P O S T M O D E R N I S M

tends toward the belief that creative agency is in fact a myth constructed through propagandist media messages under the control of a socio-economic elite. This upper echelon, "drawn into a symbiotic relationship with powerful sources of information by economic necessity and reciprocity of interest," governs the ways in which we think about ourselves in a world where individuality itself is called into question (Chomsky and Herman 292). By demonstrating a removal of the processes of self-invention and self-identification from within the individual--a loss that basically negates the existence of a unique interior--Chomsky and Herman relocate the forces that shape our lives outside ourselves.

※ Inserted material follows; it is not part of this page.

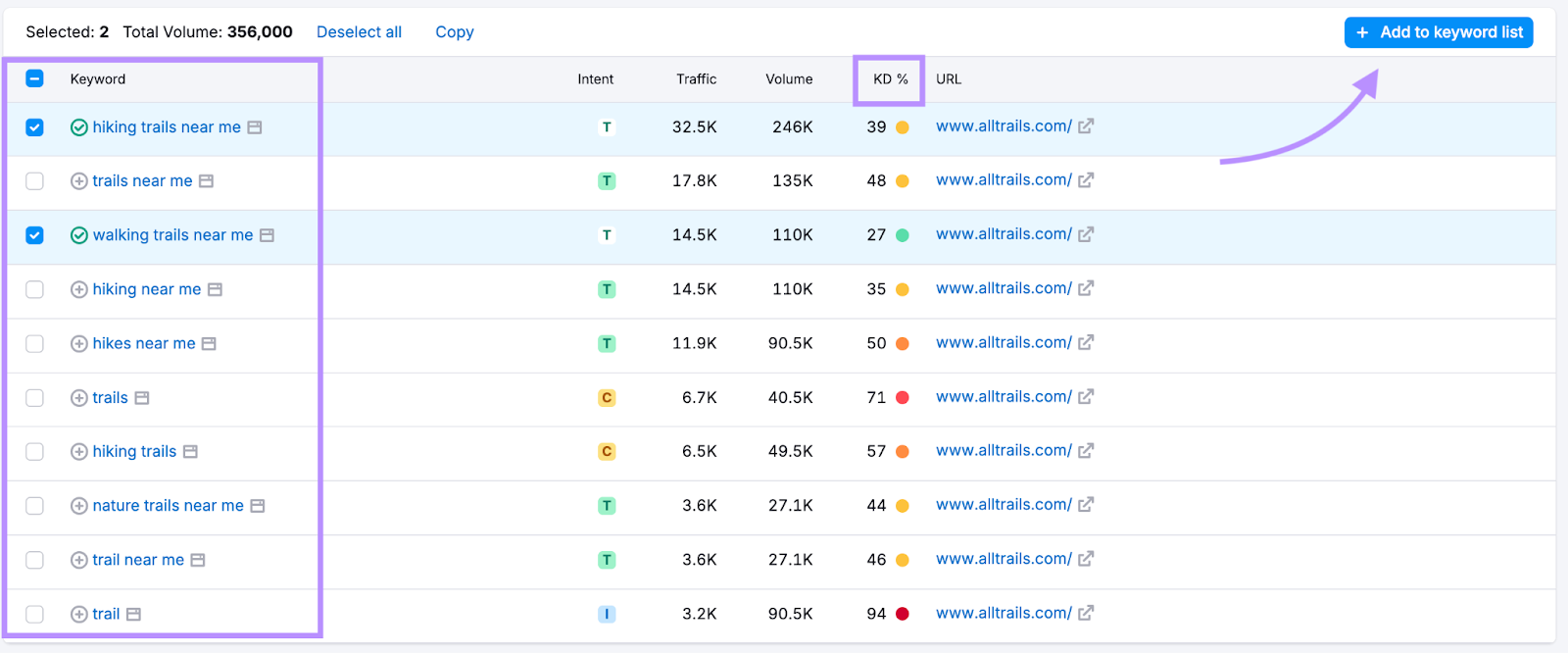The height and width of the screenshot is (653, 1568).
Task: Toggle the header select-all checkbox
Action: (x=34, y=78)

Although this viewpoint, particularly as articulated in "A Propaganda Model," seems to point toward totalitarian oppression and the end of creativity at the hands of all-powerful media moguls, it's important to note that the postmodern self, by virtue of its constitution through ideology and propaganda, can also be seen as liberated. Just as countless novels and poems have been sparked by the apparent need to capture a particular moment or emotion as experienced and internalized--locked away in the modernist's interior treasure chest--by an individual, a rapidly increasing body of literature has been inspired by the exhilarating abdication of personal responsibility to the perceived laws of time, space, and textuality delineated under modernism. Shelley Jackson's Patchwork Girl, for example, is a hypertext novel that allows the reader a large measure of freedom to

disrupt

and de-center the novel's main narratives. By doing so, it not only questions the notion of a unified narrative (much as it questions the notion of a unified--and modern--self), but also celebrates the fragmentation of identity as an innovatory, liberating force to be embraced and further explored.


Chomsky, Noam, and Edward Herman. "A Propaganda Model." Media and Cultural Studies: Keyworks. Ed. Meenakshi Gigi Durham and Douglas M. Kellner. Malden, MA and Oxford: Blackwell Publishers Inc., 2002. 280-317.